As General William Eaton informed newly appointed Secretary of State John Marshall in 1800, "It is a maxim of the Barbary States, that 'The Christians who would be on good terms with them must fight well or pay well.
However, before anyone in the United States saw the Treaty
, its required payments (bribes), in the form of goods and money, had been made in part.
The treaty was broken in 1801 by the Pasha of Tripoli
over President Thomas Jefferson's refusal to submit to the Pasha's demands for increased payments. (getting greedy?) And with now a stronger USN - and USMC "shores of Tripoli" - went to war to stop the piracy.
Through subsequent battles, Tripoli eventually agreed to terms of peace with the United States. Tobias Lear negotiated a second "Treaty of Peace and Amity" with the Pasha Yusuf on June 4, 1805. To the dismay of many Americans, the new settlement included a ransom of $60,000 paid for the release of prisoners from the USS Philadelphia and several U.S. merchant ships. By 1807, Algiers had gone back to taking U.S. ships and seamen hostage
. (Broke the "treaty" again - Muslims cannot be trusted?). Distracted by the preludes to the War of 1812, the United States was unable to respond to the provocations until 1815, with the Second Barbary War, thereby concluding the encompassing the First Barbary War and the Second Barbary War (1800–1815).

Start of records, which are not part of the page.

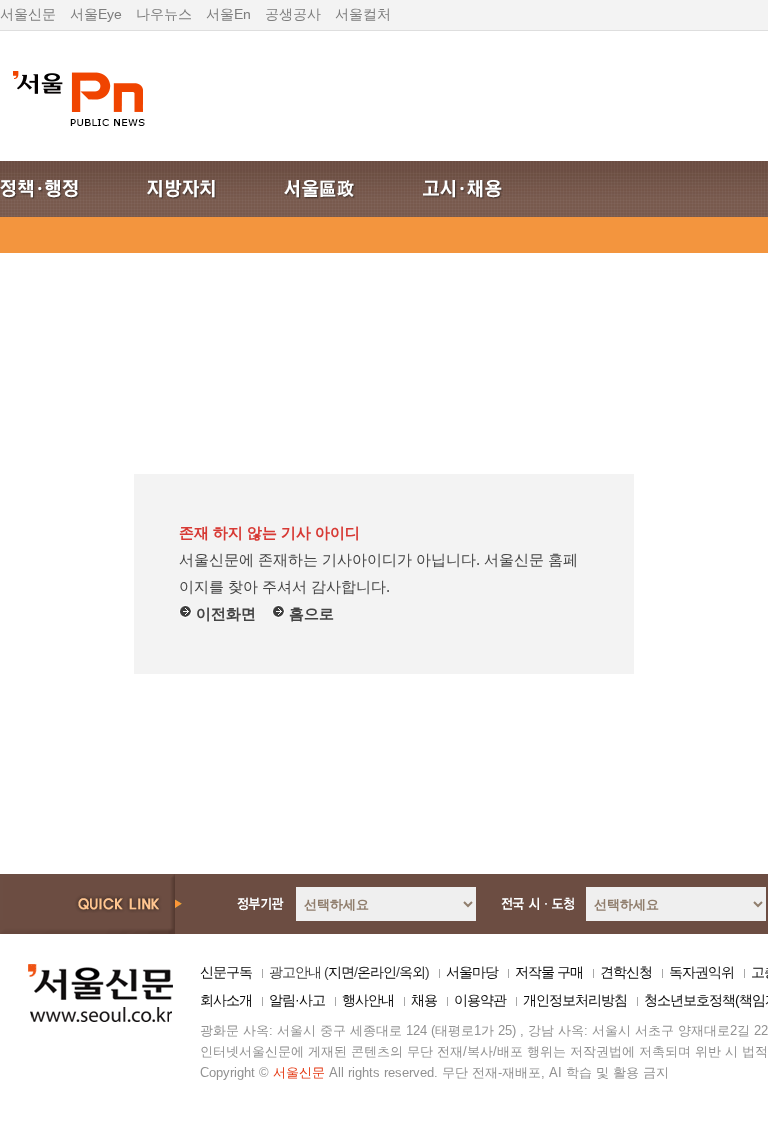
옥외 (412, 972)
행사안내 (368, 1000)
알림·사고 (297, 1000)
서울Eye (96, 14)
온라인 (376, 972)
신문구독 (226, 972)
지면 (341, 972)
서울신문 (28, 14)
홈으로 (309, 613)
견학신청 (626, 972)
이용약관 (480, 1000)
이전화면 (224, 613)
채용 (424, 1000)
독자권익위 (701, 972)
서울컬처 (363, 14)
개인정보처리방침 (575, 1000)
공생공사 (293, 14)
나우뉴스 (164, 14)
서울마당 (472, 972)
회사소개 (226, 1000)
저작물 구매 (549, 972)
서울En (228, 14)
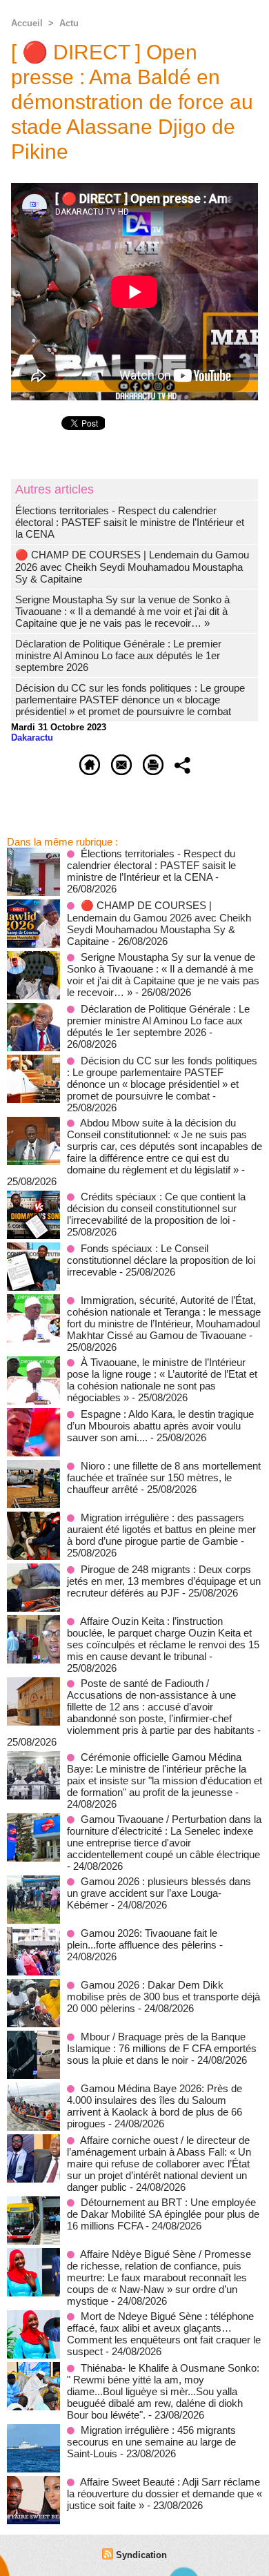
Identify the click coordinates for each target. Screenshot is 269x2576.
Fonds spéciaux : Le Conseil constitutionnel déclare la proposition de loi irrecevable (161, 1260)
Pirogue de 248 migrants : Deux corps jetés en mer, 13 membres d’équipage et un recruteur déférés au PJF (164, 1581)
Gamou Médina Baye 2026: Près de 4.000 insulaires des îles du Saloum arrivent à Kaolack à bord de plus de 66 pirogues (154, 2105)
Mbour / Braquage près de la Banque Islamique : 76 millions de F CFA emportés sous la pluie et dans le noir (162, 2048)
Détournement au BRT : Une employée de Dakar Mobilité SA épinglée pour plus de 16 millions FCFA (163, 2214)
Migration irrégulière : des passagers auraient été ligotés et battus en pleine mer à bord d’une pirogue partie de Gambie (161, 1529)
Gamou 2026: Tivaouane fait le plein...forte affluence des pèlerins (142, 1939)
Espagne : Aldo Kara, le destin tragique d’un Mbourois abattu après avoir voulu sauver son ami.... (160, 1425)
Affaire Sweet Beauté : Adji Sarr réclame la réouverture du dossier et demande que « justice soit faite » (164, 2493)
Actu (69, 23)
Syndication (141, 2555)
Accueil (27, 23)
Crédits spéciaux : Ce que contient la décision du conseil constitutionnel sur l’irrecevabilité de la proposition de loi (156, 1208)
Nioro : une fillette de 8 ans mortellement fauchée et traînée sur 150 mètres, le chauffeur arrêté (164, 1477)
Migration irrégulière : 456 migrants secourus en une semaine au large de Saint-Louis (151, 2441)
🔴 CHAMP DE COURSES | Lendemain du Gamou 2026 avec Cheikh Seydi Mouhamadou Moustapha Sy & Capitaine (132, 567)
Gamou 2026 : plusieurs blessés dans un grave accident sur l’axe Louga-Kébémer (159, 1893)
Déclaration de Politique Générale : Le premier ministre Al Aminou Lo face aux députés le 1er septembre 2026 (118, 655)
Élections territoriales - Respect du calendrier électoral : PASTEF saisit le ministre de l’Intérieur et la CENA (129, 522)
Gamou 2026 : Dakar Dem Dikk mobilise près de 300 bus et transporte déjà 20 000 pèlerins (163, 1996)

And then there is the whole controversy that "Article 11" of the English version is not found in the Arabic version, nor exactly who/how it got there?
A prominent member of Adams' cabinet, Secretary of War James McHenry, protested the language of article 11 before its ratification. He wrote to Secretary of the Treasury Oliver Wolcott, Jr., September 26, 1800: "The Senate, my good friend, and I said so at the time, ought never to have ratified the treaty alluded to, with the declaration that 'the government of the United States, is not, in any sense, founded on the Christian religion.' What else is it founded on? This act always appeared to me like trampling upon the cross. I do not recollect that Barlow was even reprimanded for this outrage upon the government and religion."
A second treaty, the Treaty of Peace and Amity signed on July 4, 1805, superseded the 1796 treaty. The 1805 treaty did not contain the phrase "not, in any sense, founded on the Christian religion."